El sistema democrático es el único que por legitimar el derecho al reclamo, debe administrar el conflicto. Esa es la función de la política: cuando un Estado no garantiza derechos, sustituye el diálogo por el insulto, el respeto por la descalificación personal, la que está herida es la misma idea de la democracia y la política. Indago con obsesión qué pasó en un país como Argentina, dominado por el autoritarismo, para que se vivan como naturales hechos que son claramente antidemocráticos, como la confusión entre Estado y gobierno. No es el gobernante el que distribuye derechos sino el Estado que debe garantizarlos. El poder como un fin en sí mismo, alejado de los ideales democráticos.

Ambiciono empresas periodistas que jerarquicen a los mejores, no que ahorren con becarios, que los noticieros de televisión dejen de chorrear sangre por tercerizar la información con la policía, que hace su propaganda.

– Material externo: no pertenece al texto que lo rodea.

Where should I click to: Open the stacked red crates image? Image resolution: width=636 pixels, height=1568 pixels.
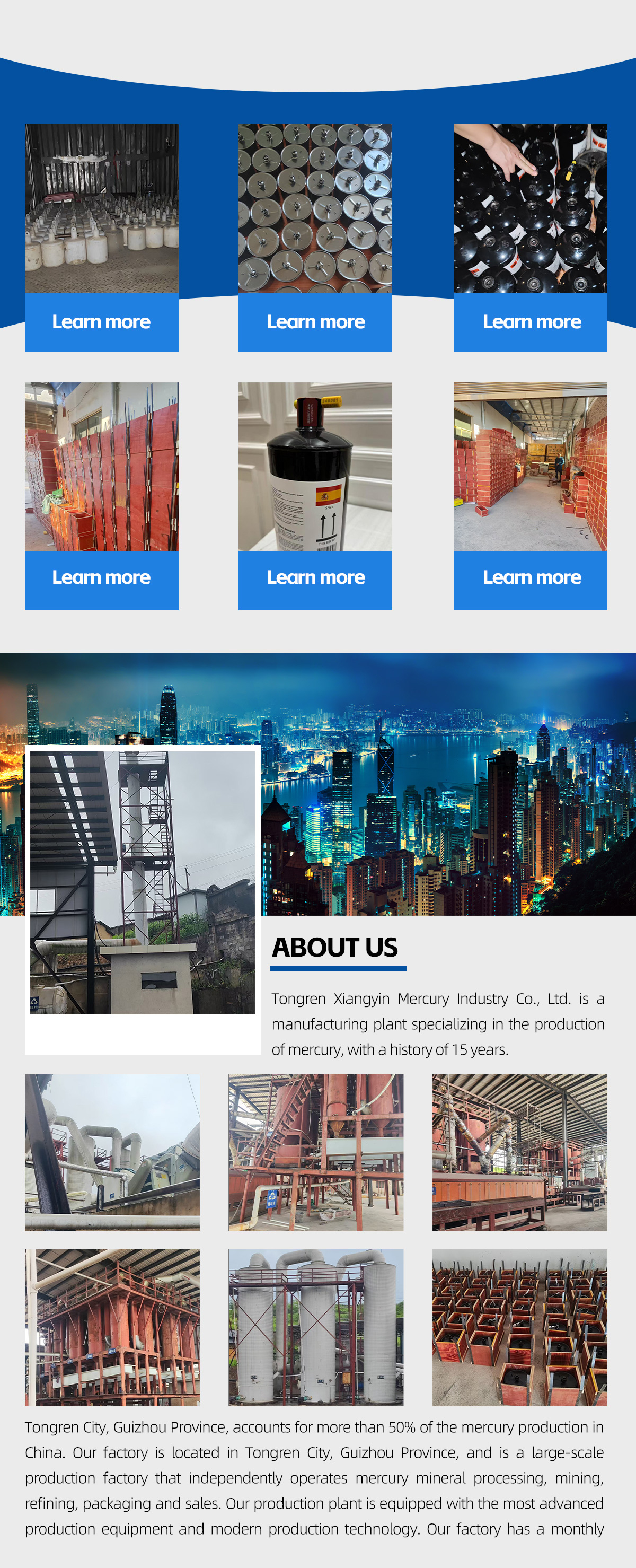click(102, 467)
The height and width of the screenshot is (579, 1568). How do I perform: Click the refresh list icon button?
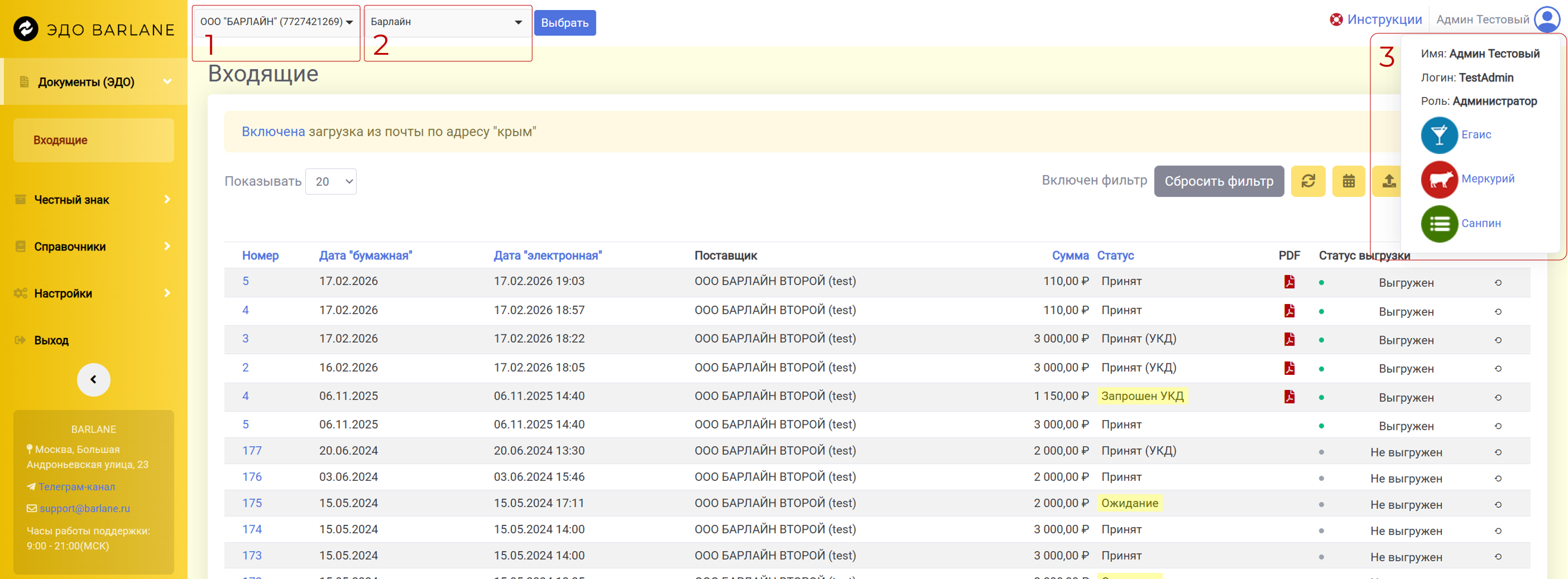click(1307, 181)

Pero sobre todo, ambiciono una ciudadanía consciente de sus derechos, que sepa que la democracia no se agota en el acto de votar, que si se desentiende de las cuestiones públicas, otros toman decisiones en su nombre. Ya debiéramos saber que la Constitución es la que nos da derechos. No es el gobernante el que otorga la palabra o concede la democracia. Toda vez que la violencia sustituye el diálogo, que el Estado deja de garantizar lo que puede violar, los derechos humanos, que expulsa a sus habitantes al exilio o al ostracismo, que deja de ser respetado ante sí mismo y por eso ante los otros, la que fue asesinada es la misma idea de la política. Y cuanto más me indago, menos entiendo que después de todo lo que nuestro país vivió y sufrió, se caiga en la irresponsabilidad de falsificar la historia y se envalentone a jóvenes que ignoran que hubo tiempos en Argentina en los que cada muerte se vengaba con otro cadáver y metió al país en una espiral de violencia de la que no pudo salir. Porque pertenezco a esa Argentina trágica, es que no debiera sorprender que haya cambiado, al menos transitoriamente, la participación política por la vocación pública que existe en todo periodista verdadero, una profesión que como decía Kapusinski, no es para cínicos. Con todo, mi banca tiene fecha de vencimiento. No así la escritura que me permite honrar con agradecimiento estas dos actividades, periodismo y política, que pertenecen a nuestra mejor tradición histórica. Y para existir, dependen de la libertad.

 

*Escritora y periodista. Senadora por Córdoba.